*** Opening Exercise data ***

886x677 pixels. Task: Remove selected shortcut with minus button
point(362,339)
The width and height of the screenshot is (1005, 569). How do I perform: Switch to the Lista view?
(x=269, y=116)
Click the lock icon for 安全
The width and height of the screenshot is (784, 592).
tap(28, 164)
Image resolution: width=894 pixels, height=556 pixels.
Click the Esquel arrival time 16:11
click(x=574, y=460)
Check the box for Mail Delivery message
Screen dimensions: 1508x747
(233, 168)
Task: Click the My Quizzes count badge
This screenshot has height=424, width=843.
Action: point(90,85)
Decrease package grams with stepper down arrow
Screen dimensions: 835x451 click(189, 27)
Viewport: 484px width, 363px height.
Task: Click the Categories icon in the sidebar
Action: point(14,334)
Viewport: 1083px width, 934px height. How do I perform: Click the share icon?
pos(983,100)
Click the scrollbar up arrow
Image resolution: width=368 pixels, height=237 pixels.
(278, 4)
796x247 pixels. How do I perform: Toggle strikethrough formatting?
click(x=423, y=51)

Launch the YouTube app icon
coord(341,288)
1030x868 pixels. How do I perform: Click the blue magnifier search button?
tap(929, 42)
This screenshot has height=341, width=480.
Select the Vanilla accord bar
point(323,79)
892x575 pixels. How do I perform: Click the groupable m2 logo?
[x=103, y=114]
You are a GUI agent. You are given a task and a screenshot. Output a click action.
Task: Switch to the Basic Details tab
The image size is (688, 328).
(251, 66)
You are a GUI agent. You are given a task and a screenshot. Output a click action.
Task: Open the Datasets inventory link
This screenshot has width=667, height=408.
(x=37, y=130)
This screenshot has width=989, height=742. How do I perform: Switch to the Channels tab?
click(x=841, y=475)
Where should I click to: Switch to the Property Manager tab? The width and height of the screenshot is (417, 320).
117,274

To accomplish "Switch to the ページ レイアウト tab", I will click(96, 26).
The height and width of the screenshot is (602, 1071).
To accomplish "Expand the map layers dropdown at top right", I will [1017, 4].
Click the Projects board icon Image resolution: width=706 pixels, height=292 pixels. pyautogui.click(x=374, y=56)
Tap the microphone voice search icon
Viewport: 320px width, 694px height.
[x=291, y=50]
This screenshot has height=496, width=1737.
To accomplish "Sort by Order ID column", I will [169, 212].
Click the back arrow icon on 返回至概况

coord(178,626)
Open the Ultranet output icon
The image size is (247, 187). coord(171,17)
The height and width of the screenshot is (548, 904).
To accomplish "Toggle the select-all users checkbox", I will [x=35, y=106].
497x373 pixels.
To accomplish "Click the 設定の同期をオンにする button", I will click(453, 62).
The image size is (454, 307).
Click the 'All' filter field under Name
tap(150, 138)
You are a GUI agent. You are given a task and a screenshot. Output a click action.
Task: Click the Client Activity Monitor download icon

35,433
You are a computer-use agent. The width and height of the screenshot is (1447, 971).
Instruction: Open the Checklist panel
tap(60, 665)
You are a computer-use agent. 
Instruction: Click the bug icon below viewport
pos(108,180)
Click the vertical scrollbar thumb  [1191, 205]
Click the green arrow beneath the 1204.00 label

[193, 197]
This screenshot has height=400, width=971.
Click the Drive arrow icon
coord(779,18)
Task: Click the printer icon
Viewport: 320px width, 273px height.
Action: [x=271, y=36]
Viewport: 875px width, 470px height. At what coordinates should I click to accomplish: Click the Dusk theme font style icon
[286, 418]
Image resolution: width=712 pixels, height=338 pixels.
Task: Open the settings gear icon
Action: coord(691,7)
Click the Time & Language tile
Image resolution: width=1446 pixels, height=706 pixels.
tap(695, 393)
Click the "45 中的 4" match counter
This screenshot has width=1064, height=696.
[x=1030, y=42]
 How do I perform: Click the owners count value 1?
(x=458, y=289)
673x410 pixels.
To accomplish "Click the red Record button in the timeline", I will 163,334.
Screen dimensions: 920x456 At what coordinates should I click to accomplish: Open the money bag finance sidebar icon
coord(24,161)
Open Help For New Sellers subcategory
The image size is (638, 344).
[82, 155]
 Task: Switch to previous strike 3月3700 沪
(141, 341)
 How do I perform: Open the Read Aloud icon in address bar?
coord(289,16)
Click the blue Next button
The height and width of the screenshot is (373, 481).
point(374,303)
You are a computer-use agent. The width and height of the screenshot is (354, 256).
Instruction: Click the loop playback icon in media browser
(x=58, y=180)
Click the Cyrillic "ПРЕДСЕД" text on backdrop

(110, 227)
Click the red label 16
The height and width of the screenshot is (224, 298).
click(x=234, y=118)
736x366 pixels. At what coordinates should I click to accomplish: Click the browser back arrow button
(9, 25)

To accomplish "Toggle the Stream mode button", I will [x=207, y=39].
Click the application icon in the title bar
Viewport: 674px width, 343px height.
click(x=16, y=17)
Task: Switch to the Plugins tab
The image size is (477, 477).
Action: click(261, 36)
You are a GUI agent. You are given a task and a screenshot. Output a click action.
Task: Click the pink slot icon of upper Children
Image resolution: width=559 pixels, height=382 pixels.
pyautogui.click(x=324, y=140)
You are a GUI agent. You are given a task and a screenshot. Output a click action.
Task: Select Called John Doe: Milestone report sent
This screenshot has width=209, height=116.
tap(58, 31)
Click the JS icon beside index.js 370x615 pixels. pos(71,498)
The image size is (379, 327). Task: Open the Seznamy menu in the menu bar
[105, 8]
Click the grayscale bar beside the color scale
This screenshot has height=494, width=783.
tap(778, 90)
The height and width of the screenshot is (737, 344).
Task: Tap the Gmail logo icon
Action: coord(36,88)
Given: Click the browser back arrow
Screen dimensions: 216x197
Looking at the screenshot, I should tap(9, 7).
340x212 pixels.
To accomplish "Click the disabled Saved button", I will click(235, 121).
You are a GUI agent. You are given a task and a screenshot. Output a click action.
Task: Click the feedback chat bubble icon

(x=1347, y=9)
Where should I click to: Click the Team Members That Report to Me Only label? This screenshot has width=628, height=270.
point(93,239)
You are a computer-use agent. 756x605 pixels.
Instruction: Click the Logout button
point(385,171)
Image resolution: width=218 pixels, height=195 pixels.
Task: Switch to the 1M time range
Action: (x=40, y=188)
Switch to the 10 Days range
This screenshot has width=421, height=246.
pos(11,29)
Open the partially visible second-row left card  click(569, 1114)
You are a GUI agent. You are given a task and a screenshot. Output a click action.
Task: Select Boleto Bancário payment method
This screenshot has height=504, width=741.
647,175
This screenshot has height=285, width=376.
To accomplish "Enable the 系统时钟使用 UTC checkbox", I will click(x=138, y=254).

*** Closing Exercise data ***

#### Goal of the exercise
Please copy only the lines between the first line of the entries and the line with "Task: Click the My Quizzes count badge", keeping those two end lines as well, exactly as written.

#### Result for this exercise
886x677 pixels. Task: Remove selected shortcut with minus button
point(362,339)
The width and height of the screenshot is (1005, 569). How do I perform: Switch to the Lista view?
(x=269, y=116)
Click the lock icon for 安全
The width and height of the screenshot is (784, 592).
tap(28, 164)
Image resolution: width=894 pixels, height=556 pixels.
Click the Esquel arrival time 16:11
click(x=574, y=460)
Check the box for Mail Delivery message
Screen dimensions: 1508x747
(233, 168)
Task: Click the My Quizzes count badge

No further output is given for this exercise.